This New Skin Care Brand Is Redefining What ‘Good Skin’ Looks Like


Skin positivity is a tricky space to navigate, especially from a brand perspective. You want to acknowledge the trauma (yes, trauma) and impact that skin conditions have without being shame-y or negative. You need to uplift these conditions without being patronizing or fake, and of course, a brand is a business: It needs to sell product. No one has nailed this balance like Topicals

“Funner flare-ups” has become the unofficial slogan of the skin care brand, which launched in August with two products: Faded, a serum to fade acne scars and hyperpigmentation, and Like Butter, a soothing mask for eczema-prone skin. In addition to the impeccable branding and skin-condition-centric formulas, the brand stands out for its mission to make skin conditions, well, fun. 

Today, the brand takes this idea even further with its “Good Skin” campaign, which recognizes how harmful beauty standards have been, and not only normalizes but celebrates skin in any condition. The video looks like something you’d see from any other cool-girl brand—think thumping base and pops of colorful makeup on glowing skin—except each model has visible skin conditions like acne and eczema. “You make skin look good, not the other way around,” reads the text at the end of the video.

EXTRACTED RECORDS
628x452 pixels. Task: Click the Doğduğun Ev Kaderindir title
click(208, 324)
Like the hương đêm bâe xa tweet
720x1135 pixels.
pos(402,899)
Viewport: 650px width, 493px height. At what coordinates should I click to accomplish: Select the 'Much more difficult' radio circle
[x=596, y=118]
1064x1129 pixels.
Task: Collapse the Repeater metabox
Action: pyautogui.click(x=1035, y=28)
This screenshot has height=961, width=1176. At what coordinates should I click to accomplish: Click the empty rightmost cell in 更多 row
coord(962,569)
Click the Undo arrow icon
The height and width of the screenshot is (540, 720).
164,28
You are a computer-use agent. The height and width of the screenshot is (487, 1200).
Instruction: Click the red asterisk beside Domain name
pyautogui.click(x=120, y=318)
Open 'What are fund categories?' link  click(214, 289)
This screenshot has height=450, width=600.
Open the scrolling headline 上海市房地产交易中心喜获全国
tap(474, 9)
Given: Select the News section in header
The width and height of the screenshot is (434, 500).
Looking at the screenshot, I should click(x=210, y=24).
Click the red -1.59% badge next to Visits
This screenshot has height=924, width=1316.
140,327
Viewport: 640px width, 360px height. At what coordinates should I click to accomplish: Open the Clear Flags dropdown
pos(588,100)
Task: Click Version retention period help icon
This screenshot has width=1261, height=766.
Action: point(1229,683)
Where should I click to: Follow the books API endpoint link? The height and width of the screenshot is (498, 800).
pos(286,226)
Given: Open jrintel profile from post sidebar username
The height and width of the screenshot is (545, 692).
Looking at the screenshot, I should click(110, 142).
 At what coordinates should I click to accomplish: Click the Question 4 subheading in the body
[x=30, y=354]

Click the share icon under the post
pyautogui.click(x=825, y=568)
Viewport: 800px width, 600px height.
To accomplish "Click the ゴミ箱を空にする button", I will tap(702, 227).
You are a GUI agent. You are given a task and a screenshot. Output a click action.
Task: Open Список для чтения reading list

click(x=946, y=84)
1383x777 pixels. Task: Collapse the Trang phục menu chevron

EXERCISE GOAL
Copy out the article above about the Topicals skin care brand word for word, from its headline to its last sentence.

RESULT
This New Skin Care Brand Is Redefining What ‘Good Skin’ Looks Like


Skin positivity is a tricky space to navigate, especially from a brand perspective. You want to acknowledge the trauma (yes, trauma) and impact that skin conditions have without being shame-y or negative. You need to uplift these conditions without being patronizing or fake, and of course, a brand is a business: It needs to sell product. No one has nailed this balance like Topicals

“Funner flare-ups” has become the unofficial slogan of the skin care brand, which launched in August with two products: Faded, a serum to fade acne scars and hyperpigmentation, and Like Butter, a soothing mask for eczema-prone skin. In addition to the impeccable branding and skin-condition-centric formulas, the brand stands out for its mission to make skin conditions, well, fun. 

Today, the brand takes this idea even further with its “Good Skin” campaign, which recognizes how harmful beauty standards have been, and not only normalizes but celebrates skin in any condition. The video looks like something you’d see from any other cool-girl brand—think thumping base and pops of colorful makeup on glowing skin—except each model has visible skin conditions like acne and eczema. “You make skin look good, not the other way around,” reads the text at the end of the video.